The leader of this particular Cossack group, Boris Stepanov, styles himself by the Cossack title Ataman. He doesn't disguise his dislike of the Crimean Tatars, and justifies
the fate inflicted on them by Stalin. "The Crimean Tatars were deported because during the war they betrayed a lot of Slavs and went over to the German side," he says.
"They wiped out whole families; entire streets of Orthodox Christian people were handed to the Germans. They tyrannised us."

These "Cossacks" talk in a splenetic mixture of prejudice and distorted mythology. One of the men says: "There's no such thing as a Crimean Tatar people — they're
mongrels."

Stepanov says that recruits undergo three months' probation before swearing an oath to the Russian Orthodox Church to become full members. He refuses to say how many
Cossacks there are — "It's a secret, but there are many of us." He says they have all undergone military training as conscripts, receive further training in unarmed combat,
and are ready to fight if necessary. The Cossacks carry long bullwhips and have batons tucked into their belts. They have used these weapons in fierce fights with Crimean
Tatars, and make it clear that they would be delighted to use them on their rivals close by.

Weapons are in plentiful supply, cheap and easy to get hold of in Ukraine from cold-war arsenals brimming with Kalashnikovs. It is obvious the Cossacks have links with
people who could swiftly provide them with guns. Mustafa Djemilev believes that the Cossacks are being urged on by both politicians and Russian businessmen who want to
gain possession of areas with a high land value, which are already visited by millions of Russian and Ukrainian holidaymakers every year.

He says the close relationship between the Russian church and Cossacks is dangerous.
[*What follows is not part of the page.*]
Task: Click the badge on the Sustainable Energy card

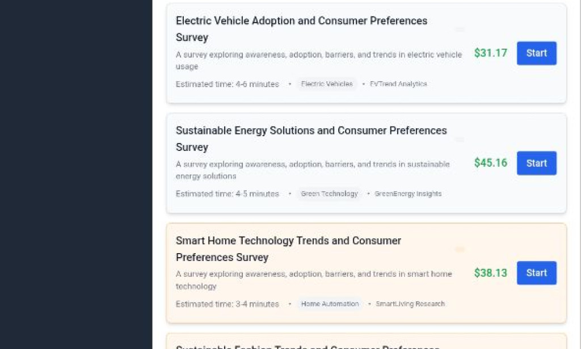Action: click(x=460, y=139)
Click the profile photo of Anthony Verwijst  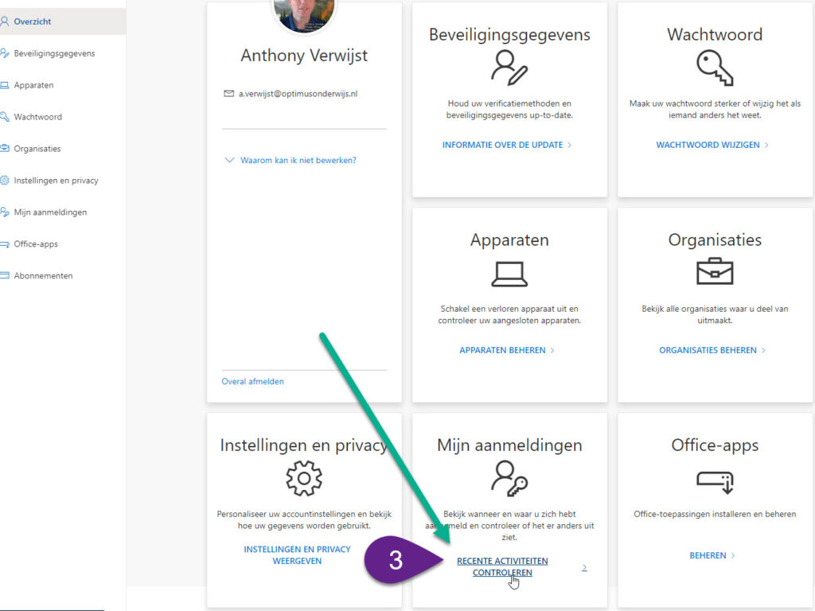pos(304,14)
In 2002 the church ran a campaign to erect large crosses at places chosen, he
said, to raise the political temperature. "Some of their actions overstepped the bounds of patience," he says. "They brought one huge cross from Russia and erected it at a
Crimean Tatar burial site. That nearly caused bloodshed." But Father Vladimir denies that the church has been deliberately provocative, accusing the Crimean Tatars of
smashing crosses that were erected on what he called historic Christian sites.

However, despite the hardships and tension, most Crimean Tatars say they have no regrets about returning. One such is Iskender Ablayev, 74, who lives with his 43-year-old
son, Shakir Ablayev, and his family in a settlement called Kamenka, home to some 1,500 Tatars near the Crimean capital, Simferopol. "Yes, things have been difficult for us
here," he admits. "But this is our homeland and, despite the hardships, I am happy that we returned. We are sure things will get better." The settlement has rough,
makeshift roads, and the family home is uncompleted because of lack of money. Inflation and delays meant that their financial aid from the government eventually amounted
to around £50.

Rustem Chyigoz, the deputy head of Bakhchisaray district authority, says that the Crimean Tatars are eager to share their history and culture, which they kept alive through
the cruel times of exile, with the wider world. Bakhchisaray's enchanting centre is the cluster of 16th-century buildings forming the old Khans' palace. The palace comprises
tall, elaborately decorated rooms where the Khan held his divans, or council meetings; the cloistered harem; mosques, minarets, and an exquisite fountain written about by
Pushkin.

"Crimean Tatars have returned to their homeland not to just live here but to return to their roots and to revive these roots," says Chyigoz. "The Crimean Tatar people are like
other peoples — they have history and culture, and we want to revive those."

On the outskirts of the town are two of the most precious Crimean Tatar sites: the mausoleum of its most famous Khan, Mengli Girai, and the magnificent school of religious
and secular learning that he ordered to be built. They are both in poor shape, with the school barely a roofless shell. But reconstruction is hampered because a Russian
Orthodox monastery, dug out of the rock atop nearby cliffs, refuses to surrender land that the Crimean Tatars claim belongs to them. It is a vivid example of how ancient
grievances and historic religious animosities are threatening to intrude rudely into a fragile present.